- _WHAT IS ASKED_:
A. In the piece about Craig Claiborne's Paris dinner, who flew to Paris with Claiborne?
B. From the piece about Craig Claiborne's Paris dinner, reproduce word for word the passage that begins with "On this matter, however, we" and ends with "of flagrant boorishness.".

- _EXTRACT PROVIDED_:
►

When New Yorkers do something like this off the beaten track with copious flair, they summon up a new Belle Époque.  Make no mistake about it.  Indulgence without huge dollops of panache counts for nothing. For that reason, the song “Puttin’ on the Ritz”  talks up style, talks up language, talks up the ceremonial trappings of creative celebration. It’s the only way to dissolve banality and sterility. 

“Just a Quiet Dinner for Two in Paris: 31 Dishes, Nine Wines, a $4,000 Check.”  In November of 1975, Craig Claiborne won a blowout meal for two anywhere in the world.  He and his buddy Pierre Franey flew off to Paris to do it up in style. We have much celebrated Claiborne on the Global Province:  in our eyes, he staged the food revolution, getting New Yorkers and Americans to expect more from their meals out, while demanding more from themselves when forging platters for their own tables at home.

Their night on the fly was an affair to remember.  Claiborne himself wrote about it in a memorable front-page splash for the Times, November 14, 1975:

We visited Chez Denis….to reconnoiter…We asked Mr. Denis…how much he would charge for the most lavish dinner for two that he and his chef could prepare.  He spoke in terms of $2,000 to $3,000.

However, Mr. Denis upped the ante when he realized his guests were serious about ordering “the finest dinner in Europe.”  For starters, he proposed nine wines and more:

He suggested a dinner of 31 dishes that would start with an hors d’oeuvre and go on to three “services,” the first consisting of soups, savory, an assortment of substantial main dishes, and ices or sherbets to clear the palate….the second service: hot roasts or baked dishes, vegetables, cold, light, meaty dishes in aspic and desserts…the third service: decorated confections, petits fours and fruits.

Claiborne much enjoyed the feast, considering it one of the most memorable evenings of his life.  But, nicely, he pointed out several flaws in the proceeding for his readers, assuring us that this grandest of occasions still had feet of clay.

True New Yorkers loved this sumptuous tale of over- the- top gourmandizing, although several breast beaters quivered with indignation, finding it too much to stomach in a world where so many lack for decent food and water. The Pope of that day was scandalized and let out a Vatican roar.

On this matter, however, we side with Paul Pickrel, a wonderfully talented editor of The Yale Review, back when Eli still had something to do with literature.  As he put it to us in the 1950s, the rich have an obligation to the rest of us to show off all the trappings of the grand life.  Of course, the only caveat is that they develop sufficient taste and wit to parade before us something worth showing and doing.  We do not need a depressing exhibition of flagrant boorishness.

◄

- _DATA SHOWN_:
►

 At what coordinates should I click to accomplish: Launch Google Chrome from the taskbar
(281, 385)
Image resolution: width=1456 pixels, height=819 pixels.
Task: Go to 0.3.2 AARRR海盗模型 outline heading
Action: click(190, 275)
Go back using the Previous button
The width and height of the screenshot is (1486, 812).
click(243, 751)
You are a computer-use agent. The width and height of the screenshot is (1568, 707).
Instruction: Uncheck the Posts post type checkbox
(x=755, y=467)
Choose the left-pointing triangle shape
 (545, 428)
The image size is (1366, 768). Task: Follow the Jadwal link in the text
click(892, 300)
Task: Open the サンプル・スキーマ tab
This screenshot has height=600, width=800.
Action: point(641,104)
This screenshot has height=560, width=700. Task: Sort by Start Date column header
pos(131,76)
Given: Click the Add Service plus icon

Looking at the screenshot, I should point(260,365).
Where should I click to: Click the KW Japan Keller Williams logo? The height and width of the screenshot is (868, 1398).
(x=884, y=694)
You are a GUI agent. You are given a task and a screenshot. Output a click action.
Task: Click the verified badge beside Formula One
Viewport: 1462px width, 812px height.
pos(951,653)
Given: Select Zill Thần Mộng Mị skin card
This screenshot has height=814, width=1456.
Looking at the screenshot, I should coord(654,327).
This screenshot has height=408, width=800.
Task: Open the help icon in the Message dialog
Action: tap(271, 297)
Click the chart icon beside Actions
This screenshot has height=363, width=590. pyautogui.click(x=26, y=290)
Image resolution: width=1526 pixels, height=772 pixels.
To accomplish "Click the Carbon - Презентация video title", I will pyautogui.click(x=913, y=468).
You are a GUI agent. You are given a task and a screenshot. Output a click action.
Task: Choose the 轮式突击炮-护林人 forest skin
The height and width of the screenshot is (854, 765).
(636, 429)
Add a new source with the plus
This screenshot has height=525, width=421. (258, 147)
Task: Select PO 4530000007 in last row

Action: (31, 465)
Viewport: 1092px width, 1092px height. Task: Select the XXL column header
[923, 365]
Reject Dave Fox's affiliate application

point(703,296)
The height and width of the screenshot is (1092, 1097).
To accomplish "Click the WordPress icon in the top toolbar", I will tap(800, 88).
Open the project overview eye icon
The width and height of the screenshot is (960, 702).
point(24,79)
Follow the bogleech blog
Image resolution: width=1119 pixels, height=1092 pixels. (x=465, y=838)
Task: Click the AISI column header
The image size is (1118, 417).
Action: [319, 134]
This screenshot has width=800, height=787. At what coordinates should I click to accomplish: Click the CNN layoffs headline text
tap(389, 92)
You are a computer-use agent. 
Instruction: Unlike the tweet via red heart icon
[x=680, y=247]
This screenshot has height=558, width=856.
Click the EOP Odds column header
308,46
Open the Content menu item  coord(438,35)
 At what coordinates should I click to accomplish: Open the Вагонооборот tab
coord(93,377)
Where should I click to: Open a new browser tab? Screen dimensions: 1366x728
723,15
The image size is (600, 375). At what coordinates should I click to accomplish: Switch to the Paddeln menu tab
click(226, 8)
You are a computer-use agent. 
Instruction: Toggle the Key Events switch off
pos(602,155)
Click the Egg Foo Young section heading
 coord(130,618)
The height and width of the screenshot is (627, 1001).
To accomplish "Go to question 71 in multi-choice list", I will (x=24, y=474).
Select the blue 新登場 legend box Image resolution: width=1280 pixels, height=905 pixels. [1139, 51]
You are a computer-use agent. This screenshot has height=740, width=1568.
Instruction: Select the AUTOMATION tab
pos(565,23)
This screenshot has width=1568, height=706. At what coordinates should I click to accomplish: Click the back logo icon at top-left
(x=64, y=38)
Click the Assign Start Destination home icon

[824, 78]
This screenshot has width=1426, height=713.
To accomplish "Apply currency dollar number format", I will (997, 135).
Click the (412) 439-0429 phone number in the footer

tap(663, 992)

◄

- _ANSWERS_:
A. Pierre Franey

B.
On this matter, however, we side with Paul Pickrel, a wonderfully talented editor of The Yale Review, back when Eli still had something to do with literature.  As he put it to us in the 1950s, the rich have an obligation to the rest of us to show off all the trappings of the grand life.  Of course, the only caveat is that they develop sufficient taste and wit to parade before us something worth showing and doing.  We do not need a depressing exhibition of flagrant boorishness.